Abstract

The brief but powerful intersectional protest at Shaheen Bagh in 2020 against the Citizenship Amendment Act (CAA) passed by India’s Bharatiya Janata Party (BJP)-led government presented a paradox: as the immobile and visibly Muslim Indian women protesters, emblematized by the dadis or grandmothers of Shaheen Bagh, formed a blockade, their images quickly went viral. Inspired by their example, many makeshift ‘Shaheen Baghs’ cropped up across the nation, the name of this neighborhood in South Delhi exceeding its location to become a metonym of dissent in a country hurtling toward fascism.
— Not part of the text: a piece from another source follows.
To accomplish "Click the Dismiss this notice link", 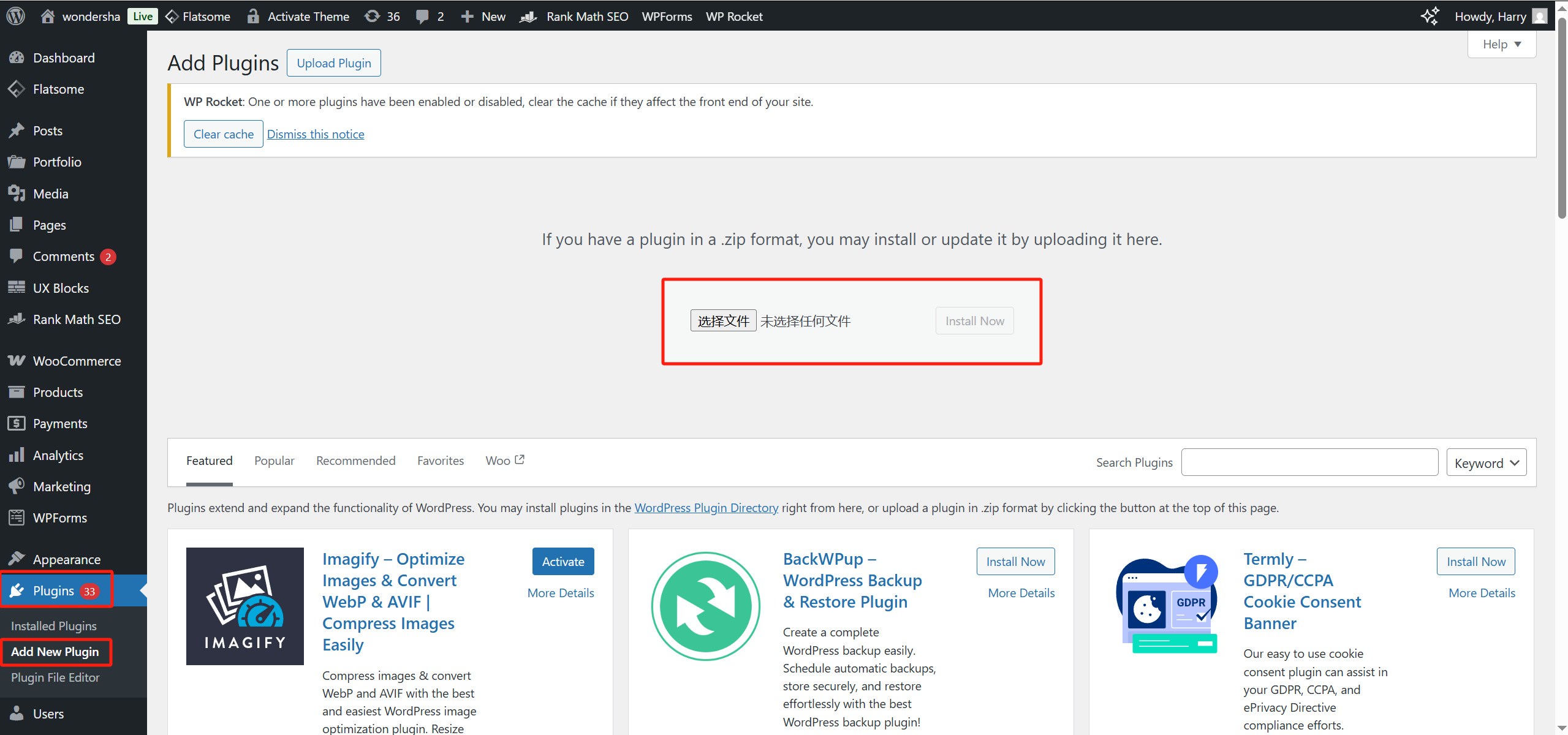I will click(x=316, y=134).
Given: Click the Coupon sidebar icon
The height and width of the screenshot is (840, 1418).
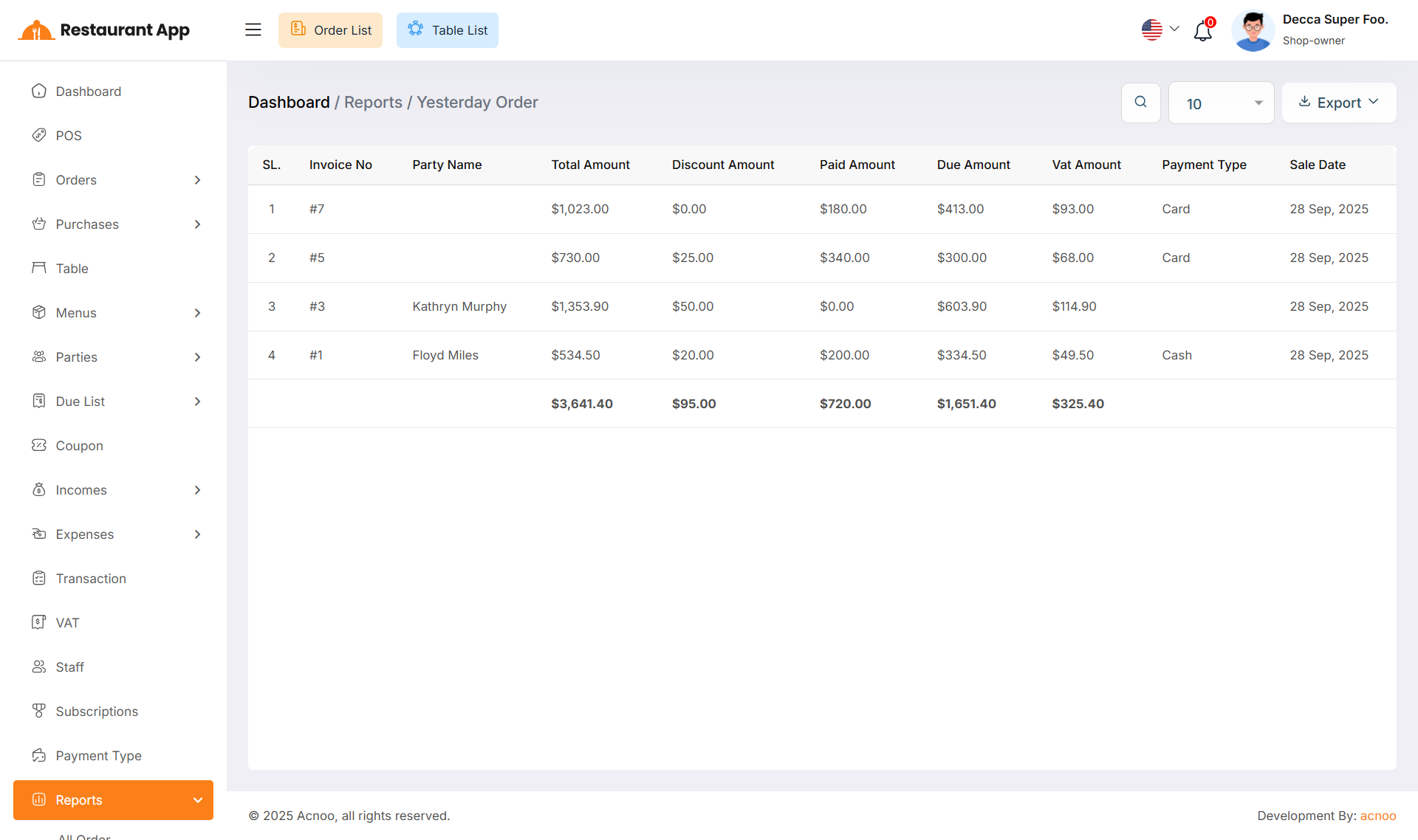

This article argues that the protest performative of Shaheen Bagh marked a significant narrative break in representation of Indian women’s iconized mobility after liberalization. Reading Shaheen Bagh along with Anita Desai’s ‘The Rooftop Dwellers’ and Deepti Kapoor’s A Bad Character, I examine the politics of representing women’s mobility in Delhi, and its gendered constraints as well as strategies to overcome and subvert them within the larger context of both Hindutva and liberalization. I conclude by locating a hopeful feminist counternarrative in Shaheen Bagh against the prevalent discourse of marketized Hindutva that melds the cultural and economic logic of both neoliberalism and Hindu nationalism.